● WORK INSTRUCTION A: According to the article on positive aging, how many people worldwide were 65 or older in 2010?
● WORK INSTRUCTION B: From the article on positive aging, reproduce everything from "According to National" down to "of nearly 280%.".
● WORK INSTRUCTION C: Translate this sentence from the article on positive aging into Spanish: "In short, positive aging is growing old healthfully and gracefully."

● DOCUMENT TEXT:
Science says those who age positively have longer lives. And those extra golden years then benefit from a life of healthful habits.
Grow old along with me – the best is yet to be.— Robert Browning, 1864
Growing old with a positive outlook has incredible advantages. Scientific research has shown a positive self-perception can help a 50-year-old live up to 7.5 years longer.
Positive Aging or Healthy Aging
Here is what is positive or healthy aging:
Positive aging is nurturing a positive mindset and an optimistic attitude, trying one’s best to stay healthy and happy, and engaging with life and society as fully as one’s age allows. Growing old with grace is about making the golden years of life healthy and fruitful, engaging and meaningful.
In short, positive aging is growing old healthfully and gracefully.
The idea behind positive aging is that people can be happier and healthier in their senior years if they were to follow certain interventions from the positive psychology. In other words, positive aging is not about how well one is able to avoid the pitfalls of aging, but more about the how well they are able to focus on what makes life worthwhile in the later years in spite of the physical, social and mental challenges.
Does Earth Have More Seniors Now?
The human race is getting older.
More and more people are living into late old age than ever before. Nonagenarians and centenarians are quite commonplace today.
Because life expectancy and human longevity has increased incredibly in the last few decades, more people are living longer today.
According to National Institute of Aging, in 2010, about 524 million people were 65 years or older—8% of the world’s population. By 2050, this is expected to nearly triple to about 1.5 billion, that is, 16% of the world’s population.
Closer home, India’s older population of 60 million in 2010 is projected to exceed 227 million by 2050, an increase of nearly 280%.
The Biggest Myths of Aging
Two of the strongest myths people link with ageing are:
- Our brains shrink and die a little each minute
- Our mental abilities fail and vanish every day
However, these are just myths. Both are wrong, as modern brain science has discovered. The last decade has shown us our brains are not permanently hard-wired with fixed circuits.

● DATASET EXTRACT:
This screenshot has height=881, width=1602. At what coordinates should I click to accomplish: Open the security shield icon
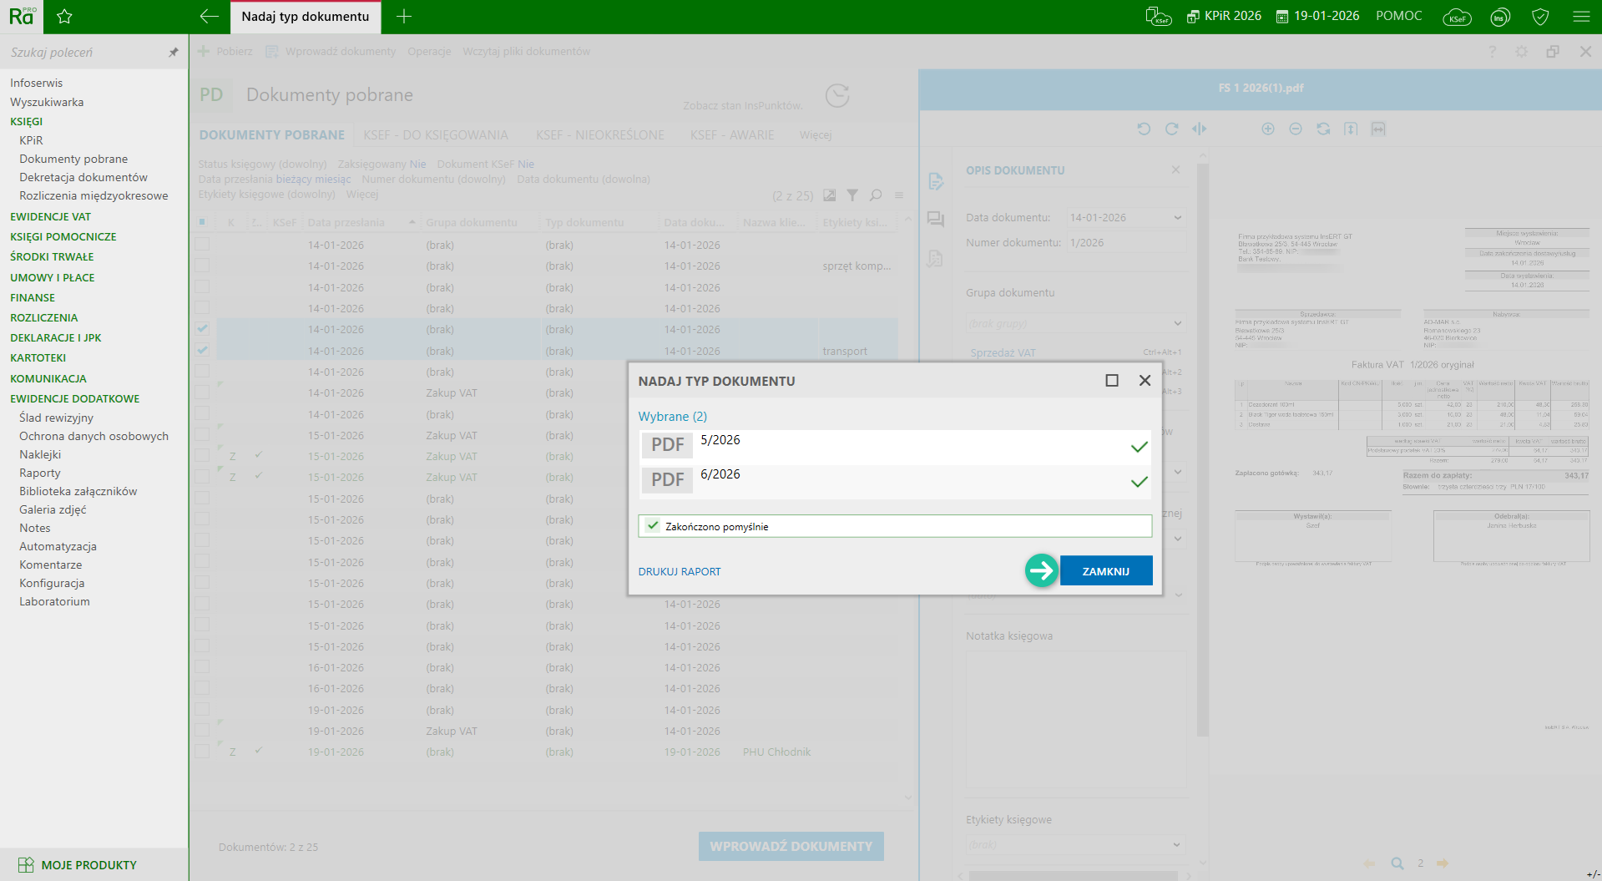[1541, 17]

● YOUR RESPONSE A: About 524 million people, or 8% of the world's population, were 65 or older in 2010.

● YOUR RESPONSE B:
According to National Institute of Aging, in 2010, about 524 million people were 65 years or older—8% of the world’s population. By 2050, this is expected to nearly triple to about 1.5 billion, that is, 16% of the world’s population.
Closer home, India’s older population of 60 million in 2010 is projected to exceed 227 million by 2050, an increase of nearly 280%.

● YOUR RESPONSE C: En resumen, el envejecimiento positivo es envejecer de manera saludable y con elegancia.